Budget 2026 : qu'est-ce que cette "année blanche" envisagée pour réduire les déficits ?
Pierre Moscovici, premier président de la Cour des comptes, s'est opposé ce dimanche au micro de RadioJ à l'idée d'une "année blanche". "En matière de dépenses publiques, je suis toujours favorable à une approche structurelle, celle qui réforme les politiques publiques, plus qu’à n’importe quelle forme de rabot", indique Pierre Moscovici dans cet entretien, qui sera diffusé dimanche en début d'après-midi.
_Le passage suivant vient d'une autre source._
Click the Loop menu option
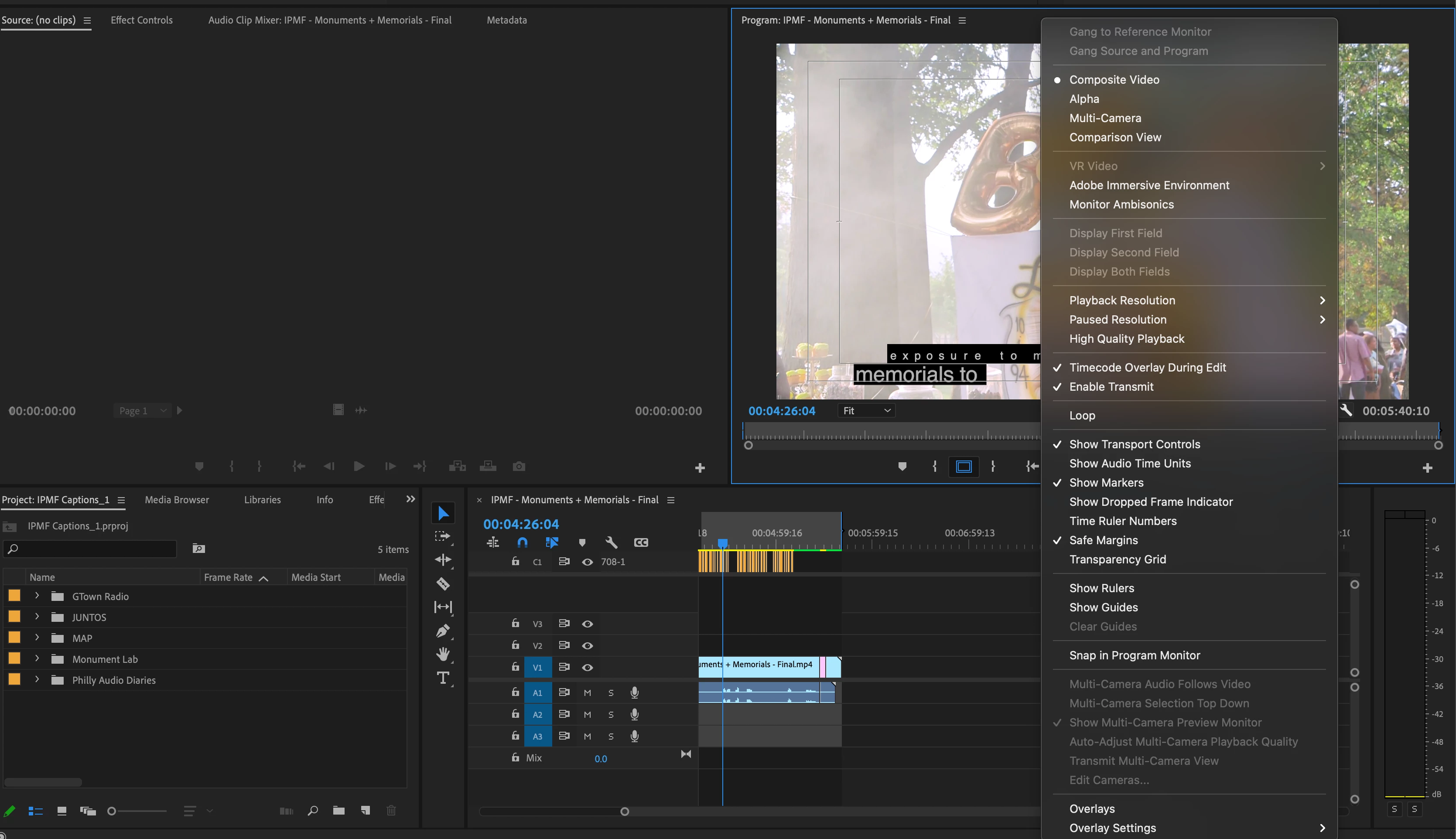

Alors que la France doit trouver 40 milliards d'euros d'économie dans son budget 2026, des voix dans les rangs de l'exécutif se font l'écho de la mise en place d'une "année blanche". Il s'agirait ainsi de reconduire strictement le budget de l'année précédente sans l'ajuster à l'inflation. Concrètement, cela impliquerait de geler le budget de tous les ministères, mais aussi les dotations aux collectivités, voire les prestations sociales. Ce qui revient in fine à les baisser. Le quotidien Les Echos estime que cette opération pourrait rapporter entre 15 et 25 milliards d'euros brut aux caisses de l'Etat.
"Modifier les politiques publiques"
Pour Pierre Moscovici, une "année blanche" serait un "one shot" : "on le fait une fois et après, qu’est-ce que vous faites ? Alors que ce n'est pas en 2026 qu’il fait faire des efforts, c’est en 26, 27, 28, 29 et 30 au moins. Et pour cela il faut modifier les politiques publiques", juge-t-il. "Il y a un effort important à faire", à partager "entre toutes les catégories d'institutions publiques, il faut faire des économies sur l'Etat, sur les collectivités locales et sur la sécurité sociale", argumente-t-il. Mais pour lui, "il faut d'abord faire des économies en dépenses, et ensuite, éventuellement, marginalement et de façon juste, recourir à l'outil fiscal", ajoute Pierre Moscovici.
Le Premier ministre François Bayrou doit annoncer d'ici au 14 juillet ses orientations pour le prochain budget, pour dégager 40 milliards d'euros d'efforts. Plusieurs autres pistes circulent, dont celle d'une TVA sociale ou celle, explosive, de la revalorisation des pensions de retraites.